Print the records again, matching each line exactly.

[Stored entries]
↓↓↓
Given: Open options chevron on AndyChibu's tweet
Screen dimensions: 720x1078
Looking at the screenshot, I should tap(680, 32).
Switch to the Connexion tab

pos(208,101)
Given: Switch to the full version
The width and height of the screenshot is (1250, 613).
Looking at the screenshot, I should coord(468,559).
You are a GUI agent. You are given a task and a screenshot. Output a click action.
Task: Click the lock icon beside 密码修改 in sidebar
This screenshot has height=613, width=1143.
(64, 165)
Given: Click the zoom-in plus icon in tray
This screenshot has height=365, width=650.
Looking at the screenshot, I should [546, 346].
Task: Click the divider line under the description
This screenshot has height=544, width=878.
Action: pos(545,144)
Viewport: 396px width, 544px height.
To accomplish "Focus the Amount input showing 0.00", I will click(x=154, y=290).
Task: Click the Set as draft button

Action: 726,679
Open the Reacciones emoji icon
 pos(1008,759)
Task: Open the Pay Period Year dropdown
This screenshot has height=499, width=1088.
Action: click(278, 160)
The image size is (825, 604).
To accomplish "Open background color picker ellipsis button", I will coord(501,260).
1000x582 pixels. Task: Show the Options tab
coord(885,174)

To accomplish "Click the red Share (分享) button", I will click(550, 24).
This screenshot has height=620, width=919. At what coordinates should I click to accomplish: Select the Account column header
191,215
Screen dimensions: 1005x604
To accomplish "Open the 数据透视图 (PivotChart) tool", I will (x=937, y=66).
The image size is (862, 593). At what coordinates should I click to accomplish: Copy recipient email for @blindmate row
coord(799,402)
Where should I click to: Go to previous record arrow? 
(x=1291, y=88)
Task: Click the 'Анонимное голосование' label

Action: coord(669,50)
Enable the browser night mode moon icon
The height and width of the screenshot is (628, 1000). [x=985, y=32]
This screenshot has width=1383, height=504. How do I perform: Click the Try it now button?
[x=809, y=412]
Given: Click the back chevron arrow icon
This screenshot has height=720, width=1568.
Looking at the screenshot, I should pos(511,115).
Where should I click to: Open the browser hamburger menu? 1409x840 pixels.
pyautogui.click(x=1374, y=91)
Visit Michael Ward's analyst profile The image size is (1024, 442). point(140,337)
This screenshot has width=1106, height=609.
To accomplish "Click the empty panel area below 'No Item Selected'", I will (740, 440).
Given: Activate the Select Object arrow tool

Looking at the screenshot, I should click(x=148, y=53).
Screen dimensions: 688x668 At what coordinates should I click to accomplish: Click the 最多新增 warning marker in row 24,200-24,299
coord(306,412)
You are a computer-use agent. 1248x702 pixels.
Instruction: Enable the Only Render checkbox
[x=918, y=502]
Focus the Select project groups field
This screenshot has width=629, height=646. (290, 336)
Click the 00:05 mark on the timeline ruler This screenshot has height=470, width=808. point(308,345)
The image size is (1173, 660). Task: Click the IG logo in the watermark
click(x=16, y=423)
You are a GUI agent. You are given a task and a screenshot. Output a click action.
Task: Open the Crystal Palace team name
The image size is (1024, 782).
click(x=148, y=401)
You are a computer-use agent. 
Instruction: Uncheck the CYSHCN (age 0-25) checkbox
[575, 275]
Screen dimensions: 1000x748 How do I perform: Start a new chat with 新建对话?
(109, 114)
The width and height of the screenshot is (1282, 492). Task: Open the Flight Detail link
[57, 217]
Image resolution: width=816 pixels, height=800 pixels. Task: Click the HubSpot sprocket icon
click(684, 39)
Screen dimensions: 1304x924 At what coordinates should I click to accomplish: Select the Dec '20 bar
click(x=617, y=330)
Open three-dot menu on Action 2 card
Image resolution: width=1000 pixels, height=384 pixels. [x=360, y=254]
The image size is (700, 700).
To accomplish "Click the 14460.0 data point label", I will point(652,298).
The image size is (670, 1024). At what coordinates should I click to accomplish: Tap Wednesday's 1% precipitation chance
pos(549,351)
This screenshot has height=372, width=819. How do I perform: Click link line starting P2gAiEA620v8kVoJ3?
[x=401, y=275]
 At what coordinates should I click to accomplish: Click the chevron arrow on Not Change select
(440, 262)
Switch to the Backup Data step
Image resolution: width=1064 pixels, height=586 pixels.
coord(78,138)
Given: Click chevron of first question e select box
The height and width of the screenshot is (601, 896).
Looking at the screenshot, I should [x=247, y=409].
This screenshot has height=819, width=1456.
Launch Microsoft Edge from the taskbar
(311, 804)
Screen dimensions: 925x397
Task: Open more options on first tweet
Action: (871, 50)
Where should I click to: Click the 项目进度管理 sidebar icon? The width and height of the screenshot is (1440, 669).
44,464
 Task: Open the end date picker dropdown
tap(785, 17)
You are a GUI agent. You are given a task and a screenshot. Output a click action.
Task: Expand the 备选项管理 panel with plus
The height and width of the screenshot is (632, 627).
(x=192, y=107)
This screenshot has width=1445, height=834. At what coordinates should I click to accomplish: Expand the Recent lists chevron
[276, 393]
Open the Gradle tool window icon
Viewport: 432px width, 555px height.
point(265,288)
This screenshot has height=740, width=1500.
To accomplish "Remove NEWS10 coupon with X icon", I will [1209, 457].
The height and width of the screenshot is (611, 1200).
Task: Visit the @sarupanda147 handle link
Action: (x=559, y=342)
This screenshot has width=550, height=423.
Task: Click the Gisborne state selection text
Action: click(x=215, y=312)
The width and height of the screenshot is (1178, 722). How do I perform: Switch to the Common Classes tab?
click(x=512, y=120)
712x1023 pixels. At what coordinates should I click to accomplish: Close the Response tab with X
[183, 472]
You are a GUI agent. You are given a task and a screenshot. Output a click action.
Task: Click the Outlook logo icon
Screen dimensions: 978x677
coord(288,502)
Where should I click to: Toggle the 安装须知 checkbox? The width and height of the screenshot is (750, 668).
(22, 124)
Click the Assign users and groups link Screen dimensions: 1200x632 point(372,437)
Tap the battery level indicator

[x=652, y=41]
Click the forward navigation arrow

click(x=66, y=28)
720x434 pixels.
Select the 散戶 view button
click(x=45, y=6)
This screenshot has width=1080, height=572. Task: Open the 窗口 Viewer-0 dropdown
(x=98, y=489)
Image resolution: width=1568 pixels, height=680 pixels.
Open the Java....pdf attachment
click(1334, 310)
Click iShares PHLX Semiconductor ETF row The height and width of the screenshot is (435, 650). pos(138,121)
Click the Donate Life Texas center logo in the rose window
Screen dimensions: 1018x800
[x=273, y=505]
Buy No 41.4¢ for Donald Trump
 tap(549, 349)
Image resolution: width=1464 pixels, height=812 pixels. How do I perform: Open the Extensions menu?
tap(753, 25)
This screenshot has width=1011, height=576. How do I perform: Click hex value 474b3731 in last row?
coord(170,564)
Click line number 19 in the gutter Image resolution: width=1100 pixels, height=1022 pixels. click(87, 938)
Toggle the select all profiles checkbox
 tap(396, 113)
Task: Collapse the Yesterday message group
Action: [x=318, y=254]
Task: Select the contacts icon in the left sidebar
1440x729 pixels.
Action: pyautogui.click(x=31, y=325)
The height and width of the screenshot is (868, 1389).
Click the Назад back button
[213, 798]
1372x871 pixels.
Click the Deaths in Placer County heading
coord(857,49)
↑↑↑
Worked solution:
Given: Open options chevron on AndyChibu's tweet
Screen dimensions: 720x1078
Looking at the screenshot, I should tap(680, 32).
Switch to the Connexion tab

pos(208,101)
Given: Switch to the full version
The width and height of the screenshot is (1250, 613).
Looking at the screenshot, I should coord(468,559).
You are a GUI agent. You are given a task and a screenshot. Output a click action.
Task: Click the lock icon beside 密码修改 in sidebar
This screenshot has height=613, width=1143.
(64, 165)
Given: Click the zoom-in plus icon in tray
This screenshot has height=365, width=650.
Looking at the screenshot, I should [546, 346].
Task: Click the divider line under the description
This screenshot has height=544, width=878.
Action: pos(545,144)
Viewport: 396px width, 544px height.
To accomplish "Focus the Amount input showing 0.00", I will click(x=154, y=290).
Task: Click the Set as draft button

Action: 726,679
Open the Reacciones emoji icon
 pos(1008,759)
Task: Open the Pay Period Year dropdown
This screenshot has height=499, width=1088.
Action: click(278, 160)
The image size is (825, 604).
To accomplish "Open background color picker ellipsis button", I will coord(501,260).
1000x582 pixels. Task: Show the Options tab
coord(885,174)

To accomplish "Click the red Share (分享) button", I will click(550, 24).
This screenshot has height=620, width=919. At what coordinates should I click to accomplish: Select the Account column header
191,215
Screen dimensions: 1005x604
To accomplish "Open the 数据透视图 (PivotChart) tool", I will (x=937, y=66).
The image size is (862, 593). At what coordinates should I click to accomplish: Copy recipient email for @blindmate row
coord(799,402)
Where should I click to: Go to previous record arrow? 
(x=1291, y=88)
Task: Click the 'Анонимное голосование' label

Action: coord(669,50)
Enable the browser night mode moon icon
The height and width of the screenshot is (628, 1000). [x=985, y=32]
This screenshot has width=1383, height=504. How do I perform: Click the Try it now button?
[x=809, y=412]
Given: Click the back chevron arrow icon
This screenshot has height=720, width=1568.
Looking at the screenshot, I should pos(511,115).
Where should I click to: Open the browser hamburger menu? 1409x840 pixels.
pyautogui.click(x=1374, y=91)
Visit Michael Ward's analyst profile The image size is (1024, 442). point(140,337)
This screenshot has width=1106, height=609.
To accomplish "Click the empty panel area below 'No Item Selected'", I will (740, 440).
Given: Activate the Select Object arrow tool

Looking at the screenshot, I should click(x=148, y=53).
Screen dimensions: 688x668 At what coordinates should I click to accomplish: Click the 最多新增 warning marker in row 24,200-24,299
coord(306,412)
You are a computer-use agent. 1248x702 pixels.
Instruction: Enable the Only Render checkbox
[x=918, y=502]
Focus the Select project groups field
This screenshot has width=629, height=646. (290, 336)
Click the 00:05 mark on the timeline ruler This screenshot has height=470, width=808. point(308,345)
The image size is (1173, 660). Task: Click the IG logo in the watermark
click(x=16, y=423)
You are a GUI agent. You are given a task and a screenshot. Output a click action.
Task: Open the Crystal Palace team name
The image size is (1024, 782).
click(x=148, y=401)
You are a computer-use agent. 
Instruction: Uncheck the CYSHCN (age 0-25) checkbox
[575, 275]
Screen dimensions: 1000x748 How do I perform: Start a new chat with 新建对话?
(109, 114)
The width and height of the screenshot is (1282, 492). Task: Open the Flight Detail link
[57, 217]
Image resolution: width=816 pixels, height=800 pixels. Task: Click the HubSpot sprocket icon
click(684, 39)
Screen dimensions: 1304x924 At what coordinates should I click to accomplish: Select the Dec '20 bar
click(x=617, y=330)
Open three-dot menu on Action 2 card
Image resolution: width=1000 pixels, height=384 pixels. [x=360, y=254]
The image size is (700, 700).
To accomplish "Click the 14460.0 data point label", I will point(652,298).
The image size is (670, 1024). At what coordinates should I click to accomplish: Tap Wednesday's 1% precipitation chance
pos(549,351)
This screenshot has height=372, width=819. How do I perform: Click link line starting P2gAiEA620v8kVoJ3?
[x=401, y=275]
 At what coordinates should I click to accomplish: Click the chevron arrow on Not Change select
(440, 262)
Switch to the Backup Data step
Image resolution: width=1064 pixels, height=586 pixels.
coord(78,138)
Given: Click chevron of first question e select box
The height and width of the screenshot is (601, 896).
Looking at the screenshot, I should [x=247, y=409].
This screenshot has height=819, width=1456.
Launch Microsoft Edge from the taskbar
(311, 804)
Screen dimensions: 925x397
Task: Open more options on first tweet
Action: (871, 50)
Where should I click to: Click the 项目进度管理 sidebar icon? The width and height of the screenshot is (1440, 669).
44,464
 Task: Open the end date picker dropdown
tap(785, 17)
You are a GUI agent. You are given a task and a screenshot. Output a click action.
Task: Expand the 备选项管理 panel with plus
The height and width of the screenshot is (632, 627).
(x=192, y=107)
This screenshot has width=1445, height=834. At what coordinates should I click to accomplish: Expand the Recent lists chevron
[276, 393]
Open the Gradle tool window icon
Viewport: 432px width, 555px height.
point(265,288)
This screenshot has height=740, width=1500.
To accomplish "Remove NEWS10 coupon with X icon", I will [1209, 457].
The height and width of the screenshot is (611, 1200).
Task: Visit the @sarupanda147 handle link
Action: (x=559, y=342)
This screenshot has width=550, height=423.
Task: Click the Gisborne state selection text
Action: click(x=215, y=312)
The width and height of the screenshot is (1178, 722). How do I perform: Switch to the Common Classes tab?
click(x=512, y=120)
712x1023 pixels. At what coordinates should I click to accomplish: Close the Response tab with X
[183, 472]
You are a GUI agent. You are given a task and a screenshot. Output a click action.
Task: Click the Outlook logo icon
Screen dimensions: 978x677
coord(288,502)
Where should I click to: Toggle the 安装须知 checkbox? The width and height of the screenshot is (750, 668).
(22, 124)
Click the Assign users and groups link Screen dimensions: 1200x632 point(372,437)
Tap the battery level indicator

[x=652, y=41]
Click the forward navigation arrow

click(x=66, y=28)
720x434 pixels.
Select the 散戶 view button
click(x=45, y=6)
This screenshot has width=1080, height=572. Task: Open the 窗口 Viewer-0 dropdown
(x=98, y=489)
Image resolution: width=1568 pixels, height=680 pixels.
Open the Java....pdf attachment
click(1334, 310)
Click iShares PHLX Semiconductor ETF row The height and width of the screenshot is (435, 650). pos(138,121)
Click the Donate Life Texas center logo in the rose window
Screen dimensions: 1018x800
[x=273, y=505]
Buy No 41.4¢ for Donald Trump
 tap(549, 349)
Image resolution: width=1464 pixels, height=812 pixels. How do I perform: Open the Extensions menu?
tap(753, 25)
This screenshot has width=1011, height=576. How do I perform: Click hex value 474b3731 in last row?
coord(170,564)
Click line number 19 in the gutter Image resolution: width=1100 pixels, height=1022 pixels. click(87, 938)
Toggle the select all profiles checkbox
 tap(396, 113)
Task: Collapse the Yesterday message group
Action: [x=318, y=254]
Task: Select the contacts icon in the left sidebar
1440x729 pixels.
Action: pyautogui.click(x=31, y=325)
The height and width of the screenshot is (868, 1389).
Click the Назад back button
[213, 798]
1372x871 pixels.
Click the Deaths in Placer County heading
coord(857,49)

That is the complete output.